Mar 04, 2021How to Use 1099 and W9 Forms Effectively
If you’re a small business owner, you have to be scrappy. Whether you’ve kept an archaic computer for too many years or outsourced your entire shipping and packaging line to your children, you’re likely intimately familiar with cutting costs.
One well-known cost-savings practice is hiring independent contractors. For example, you might outsource one or two projects to a freelance web designer instead of hiring someone in-house. It’s important to note that treating an independent contractor like an actual employee comes with potentially serious tax penalties. This article discusses people who you both classify and treat like a contractor.
Although not every business scenario calls for a contractor (we still need our trusty employees), companies need to be sure that contractor payments are handled carefully. Without appropriately reporting payments, you could be liable for up to 28% of whatever you paid the contractor (in addition to what you’ve already paid them).
Since none of us are over eager to pay an extra 28%, let’s explore ways to reduce those risks with the 1099 and W9 forms.
What is the 1099-NEC form?
The 1099-NEC form (formerly known as the 1099-MISC) is a way for the IRS to track and report income from businesses to independent contractors. Since contractors aren’t registered with the company, the IRS has a more difficult time tracking payments. However, the IRS wants their money. The 1099 form is a way for you to report payments so that the contractor’s income is taxed appropriately.
Here is a short list of contractors who you’ll need to submit a 1099 for:
- they provided a service, not a product
- you paid them at least $600 within a calendar year
- their business is not classified a corporation (C-Corp, S-Corp, or LLC filing as a C- or S-Corp)
- the corporation rule doesn’t apply to attorneys: you must provide a 1099-NEC form for all attorney fees
- you didn’t pay with a credit or debit card
Using W9s to help file 1099s
In your normal course of business, you’ll likely know the answer to every criteria in the bulleted list above, except for what the contractor’s business classification is.
The W9 is a simple form that states the business or individual’s name, tax classification, address, and tax ID. (Pro tip: If the business has “Inc” or “Corp” at the end of their name, you already know they’re a corporation.) Although the IRS doesn’t require copies of W9 forms, it will be helpful to use them to collect the information required for 1099s.
To find out whether or not the business is a corporation, ask the contractor for a W9 form before making your first payment (this ensures you actually receive a copy).
How do I file a 1099 form?
Just like filing your tax return, there are many ways to file a 1099 form. You can mail in paper forms, but your accounting software will likely be the most intuitive.
Hard copy submission: Must be received by your IRS processing center by February 28th.

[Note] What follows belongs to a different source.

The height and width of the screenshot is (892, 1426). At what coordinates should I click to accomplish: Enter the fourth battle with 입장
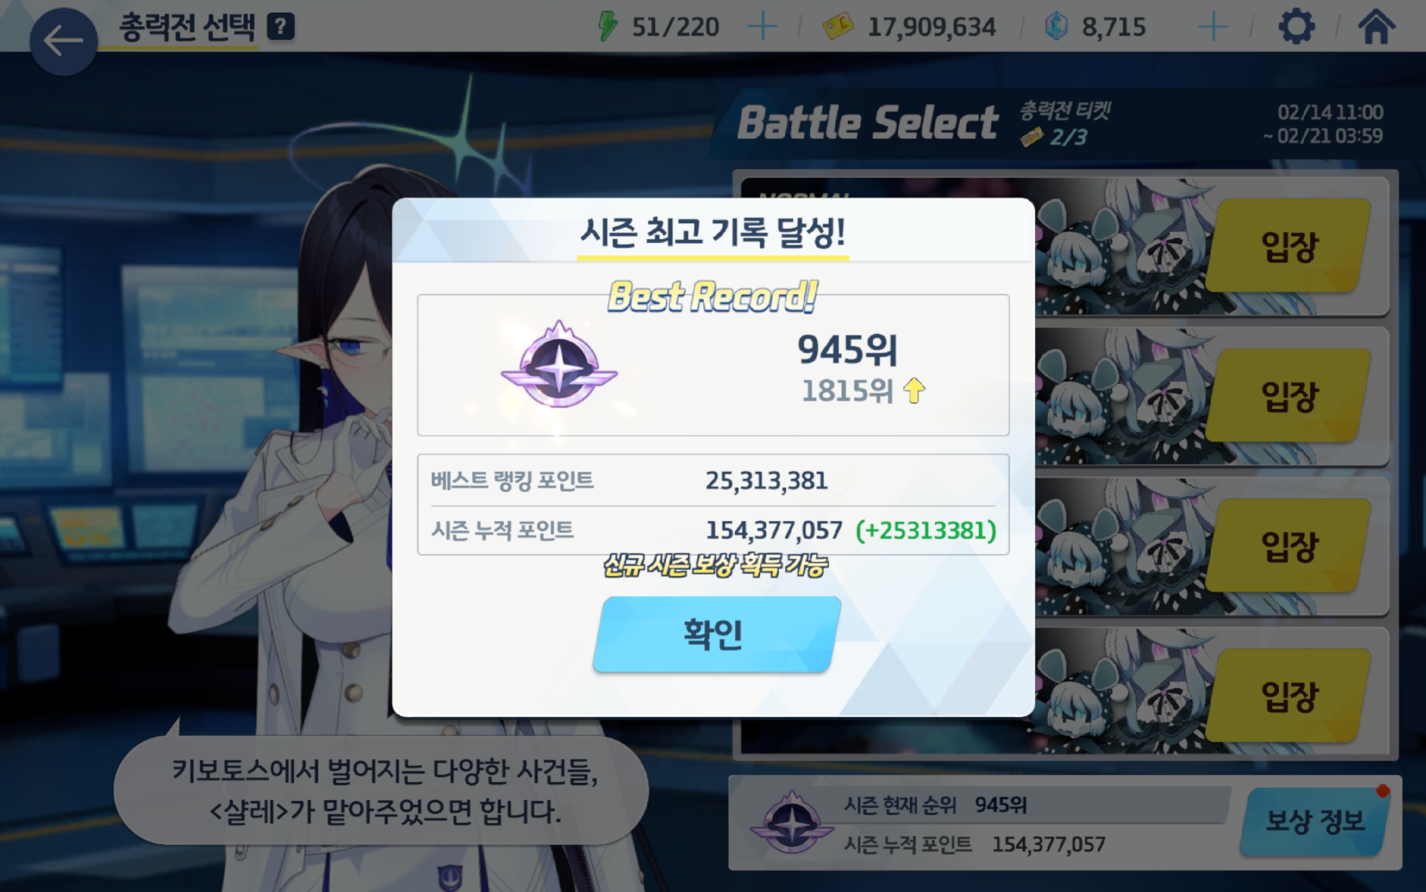[x=1289, y=696]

Online through IRS: You can now submit 1099 forms electronically via the IRS’s online submission service, Filing a Return Electronically (FIRE). Here’s how:
- Request a Transmitter Control Code (TCC) from the IRS via form 4419. (Must be completed at least a month before the 1099 filing deadline.)
- Create a FIRE system account
- Complete your 1099s
- Submit the document via the FIRE system
As an alternative to submitting online through the IRS, you may choose to utilize another online software. For example, tax1099.com helps accountants organize 1099 vendors, manage workflows, and file necessary documents. Another great platform is Quickbooks. Many versions of Quickbooks allow you to flag vendors as 1099 vendors, saving their address and tax ID. At the end of the year, you can easily select 1099 vendors and forward the correct forms over to them.
What are the 1099 deadlines?
Jan 1-31: Make a list of vendors who received more than $600 for services the previous year and request a W9 from each one (attach a blank form for convenience)
Jan 31: File hard copy forms with the IRS (not required if submitting electronically)
Jan 31: File electronic copies with the IRS
If a vendor refuses to provide a W9 form, you are responsible for withholding 28% of your payment and forwarding that to the IRS. If you don’t issue a 1099 form, you could be responsible for the 28% and what you’ve already paid the contractor. Our recommendation? If they aren't willing to complete a W9 form, hire a different contractor.
What if I haven’t filed a 1099 in the past?
You have some risk of tax liability to the IRS, since the burden of tax proof lies with the company. If the contractor can’t or won’t prove their taxed payments on their return, you will be responsible for paying the IRS up to 28% of what you paid to the vendor.
When dealing with the IRS, the best advice we can give is to avoid getting on its bad side by neglecting it. Be proactive in collecting W9s from previous and current contractors, and you’ll be in good shape.
If you haven’t filed 1099 documents in the past, start now. Make collecting W9s and 1099s a standard business process from now on.